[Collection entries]

....................

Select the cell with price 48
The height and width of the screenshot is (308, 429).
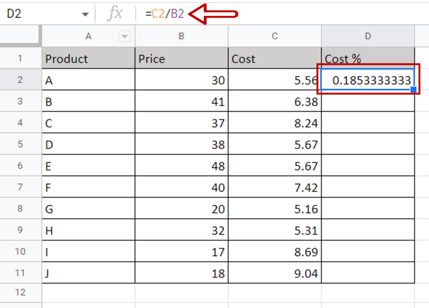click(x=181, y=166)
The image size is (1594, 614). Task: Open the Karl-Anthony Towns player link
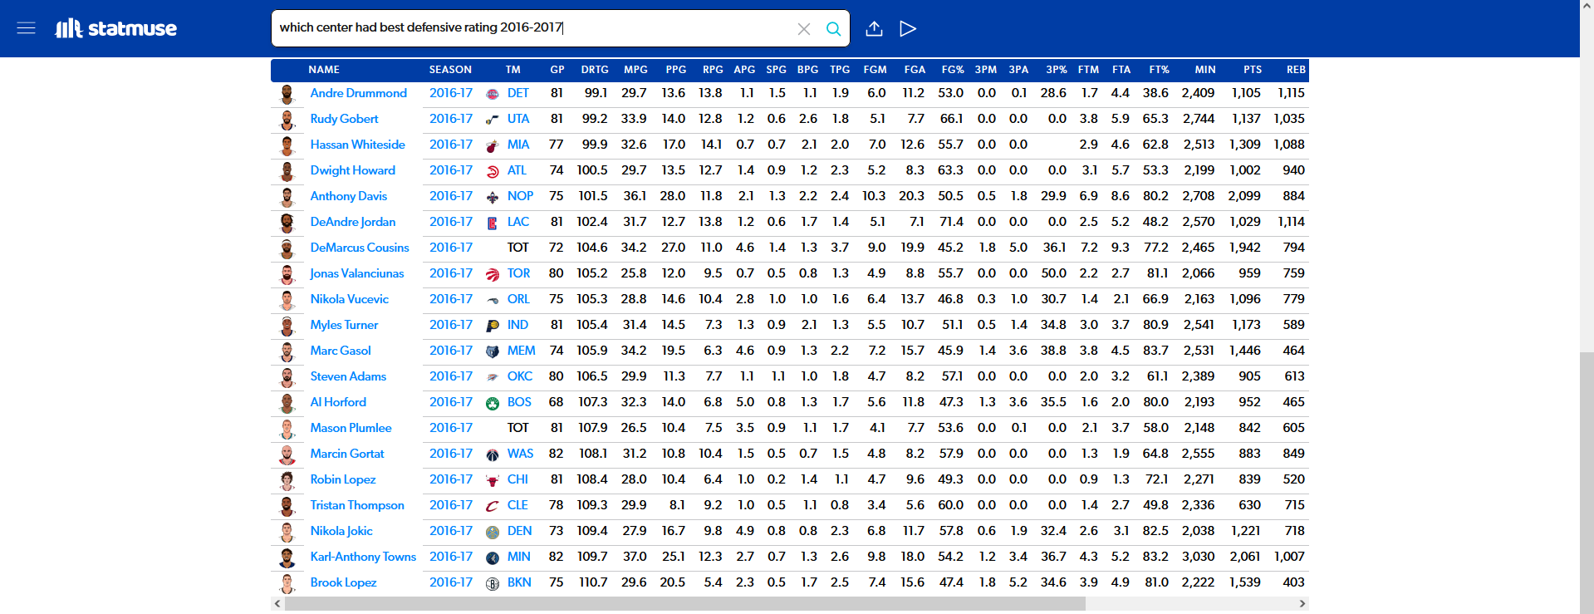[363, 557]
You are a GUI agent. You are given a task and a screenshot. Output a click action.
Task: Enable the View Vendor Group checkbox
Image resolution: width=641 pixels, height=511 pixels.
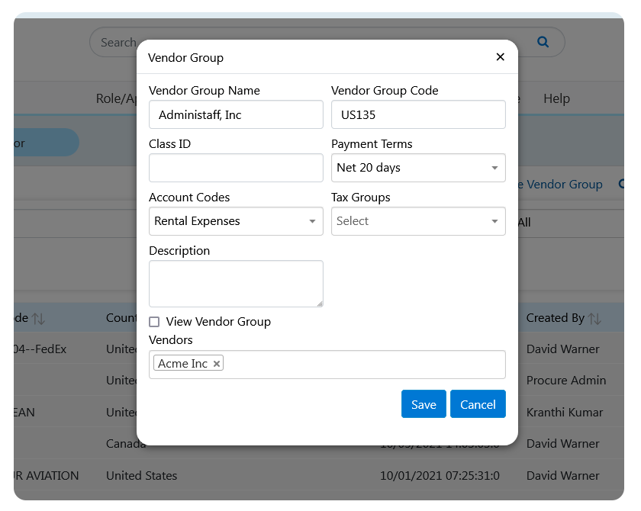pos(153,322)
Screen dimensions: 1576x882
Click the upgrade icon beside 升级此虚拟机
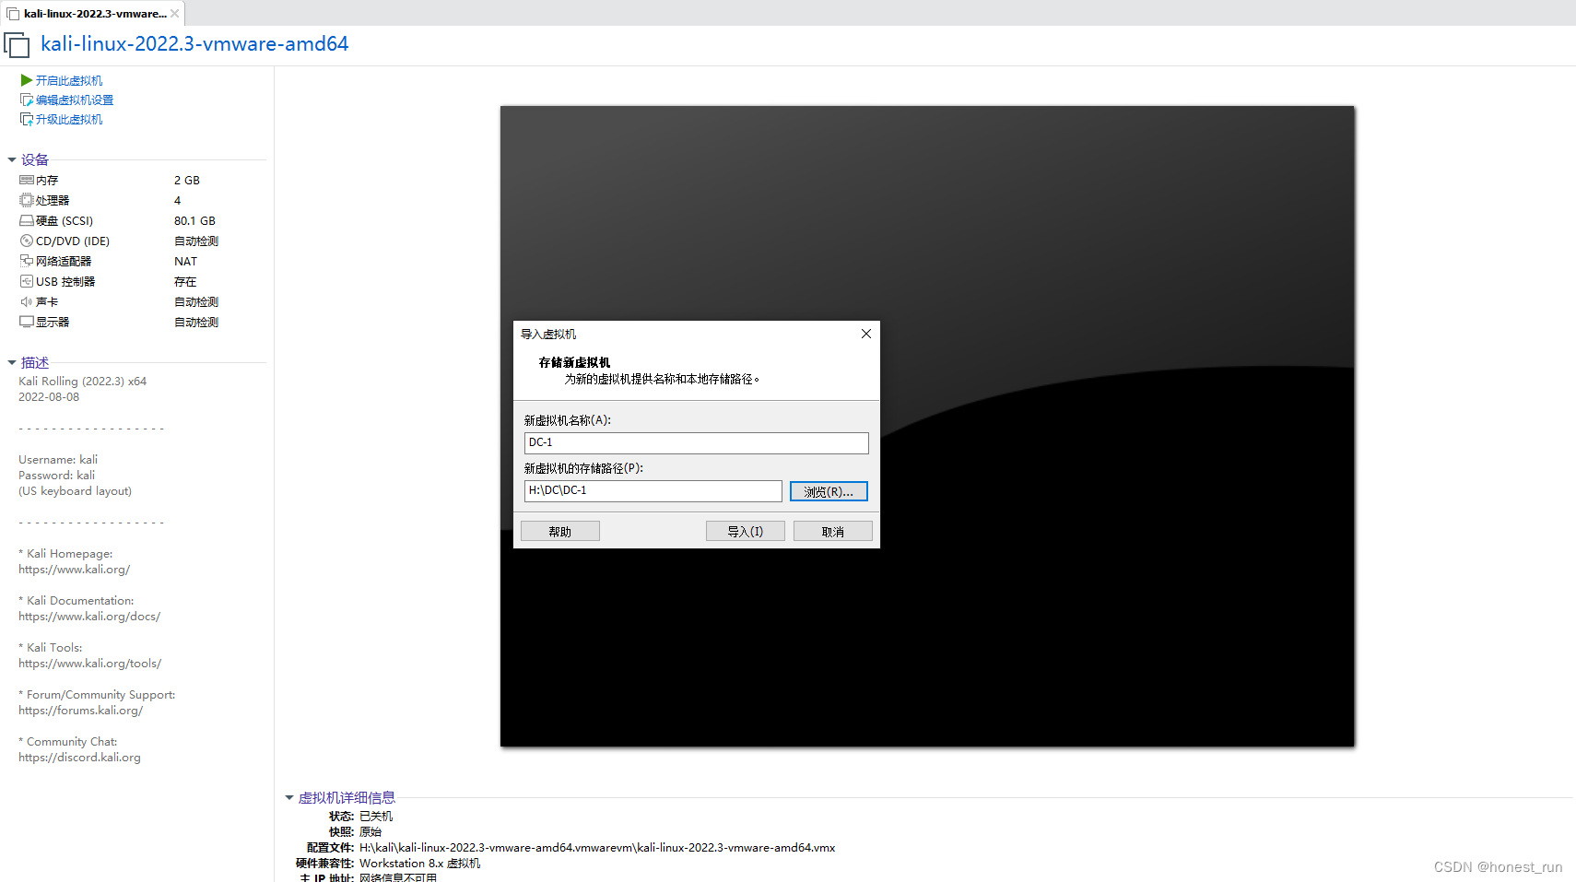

....................

→ Required task:
Recast the lines above as a Markdown table with two columns, "No." for the row number and "Line" for the line, skipping any blank lines. Leave the pictures out of the table.

→ Problem solution:
| No. | Line |
|---|---|
| 1 | Select the cell with price 48 |
| 2 | The height and width of the screenshot is (308, 429). |
| 3 | click(x=181, y=166) |
| 4 | The image size is (1594, 614). Task: Open the Karl-Anthony Towns player link |
| 5 | [363, 557] |
| 6 | You are a GUI agent. You are given a task and a screenshot. Output a click action. |
| 7 | Task: Enable the View Vendor Group checkbox |
| 8 | Image resolution: width=641 pixels, height=511 pixels. |
| 9 | pos(153,322) |
| 10 | Screen dimensions: 1576x882 |
| 11 | Click the upgrade icon beside 升级此虚拟机 |